• [WORK TASK]:
Nothing but an exact copy of the records is expected here.

[Stored data entries]
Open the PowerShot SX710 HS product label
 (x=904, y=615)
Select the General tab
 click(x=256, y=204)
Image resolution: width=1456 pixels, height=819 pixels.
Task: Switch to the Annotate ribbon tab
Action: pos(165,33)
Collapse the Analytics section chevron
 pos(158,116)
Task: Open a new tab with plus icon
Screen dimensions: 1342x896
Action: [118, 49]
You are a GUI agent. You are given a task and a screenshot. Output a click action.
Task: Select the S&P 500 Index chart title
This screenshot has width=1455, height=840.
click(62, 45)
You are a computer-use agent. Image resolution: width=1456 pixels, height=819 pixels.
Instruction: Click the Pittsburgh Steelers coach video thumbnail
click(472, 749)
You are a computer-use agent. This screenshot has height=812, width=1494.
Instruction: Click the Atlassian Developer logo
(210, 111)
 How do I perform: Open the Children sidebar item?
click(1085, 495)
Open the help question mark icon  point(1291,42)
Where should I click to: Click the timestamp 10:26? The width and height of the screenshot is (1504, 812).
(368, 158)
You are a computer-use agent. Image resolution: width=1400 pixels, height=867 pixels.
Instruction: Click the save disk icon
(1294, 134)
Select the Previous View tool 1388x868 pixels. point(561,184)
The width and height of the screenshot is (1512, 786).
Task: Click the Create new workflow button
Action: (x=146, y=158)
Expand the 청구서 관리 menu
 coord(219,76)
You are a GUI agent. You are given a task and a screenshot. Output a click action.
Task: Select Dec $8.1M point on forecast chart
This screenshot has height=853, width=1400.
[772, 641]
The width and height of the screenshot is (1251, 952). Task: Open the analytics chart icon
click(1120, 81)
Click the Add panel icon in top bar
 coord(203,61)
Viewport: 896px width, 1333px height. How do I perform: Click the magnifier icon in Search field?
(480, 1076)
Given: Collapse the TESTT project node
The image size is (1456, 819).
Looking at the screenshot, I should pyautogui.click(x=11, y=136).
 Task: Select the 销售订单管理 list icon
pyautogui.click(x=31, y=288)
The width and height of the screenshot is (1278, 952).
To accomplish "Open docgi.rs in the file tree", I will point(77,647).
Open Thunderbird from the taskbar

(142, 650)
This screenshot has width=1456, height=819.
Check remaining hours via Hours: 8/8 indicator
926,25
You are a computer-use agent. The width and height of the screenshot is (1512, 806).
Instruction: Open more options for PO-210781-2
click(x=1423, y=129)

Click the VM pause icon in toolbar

• [SOLUTION TO THE PROBLEM]:
Open the PowerShot SX710 HS product label
 (x=904, y=615)
Select the General tab
 click(x=256, y=204)
Image resolution: width=1456 pixels, height=819 pixels.
Task: Switch to the Annotate ribbon tab
Action: pos(165,33)
Collapse the Analytics section chevron
 pos(158,116)
Task: Open a new tab with plus icon
Screen dimensions: 1342x896
Action: [118, 49]
You are a GUI agent. You are given a task and a screenshot. Output a click action.
Task: Select the S&P 500 Index chart title
This screenshot has width=1455, height=840.
click(62, 45)
You are a computer-use agent. Image resolution: width=1456 pixels, height=819 pixels.
Instruction: Click the Pittsburgh Steelers coach video thumbnail
click(472, 749)
You are a computer-use agent. This screenshot has height=812, width=1494.
Instruction: Click the Atlassian Developer logo
(210, 111)
 How do I perform: Open the Children sidebar item?
click(1085, 495)
Open the help question mark icon  point(1291,42)
Where should I click to: Click the timestamp 10:26? The width and height of the screenshot is (1504, 812).
(368, 158)
You are a computer-use agent. Image resolution: width=1400 pixels, height=867 pixels.
Instruction: Click the save disk icon
(1294, 134)
Select the Previous View tool 1388x868 pixels. point(561,184)
The width and height of the screenshot is (1512, 786).
Task: Click the Create new workflow button
Action: (x=146, y=158)
Expand the 청구서 관리 menu
 coord(219,76)
You are a GUI agent. You are given a task and a screenshot. Output a click action.
Task: Select Dec $8.1M point on forecast chart
This screenshot has height=853, width=1400.
[772, 641]
The width and height of the screenshot is (1251, 952). Task: Open the analytics chart icon
click(1120, 81)
Click the Add panel icon in top bar
 coord(203,61)
Viewport: 896px width, 1333px height. How do I perform: Click the magnifier icon in Search field?
(480, 1076)
Given: Collapse the TESTT project node
The image size is (1456, 819).
Looking at the screenshot, I should pyautogui.click(x=11, y=136).
 Task: Select the 销售订单管理 list icon
pyautogui.click(x=31, y=288)
The width and height of the screenshot is (1278, 952).
To accomplish "Open docgi.rs in the file tree", I will point(77,647).
Open Thunderbird from the taskbar

(142, 650)
This screenshot has width=1456, height=819.
Check remaining hours via Hours: 8/8 indicator
926,25
You are a computer-use agent. The width and height of the screenshot is (1512, 806).
Instruction: Open more options for PO-210781-2
click(x=1423, y=129)

Click the VM pause icon in toolbar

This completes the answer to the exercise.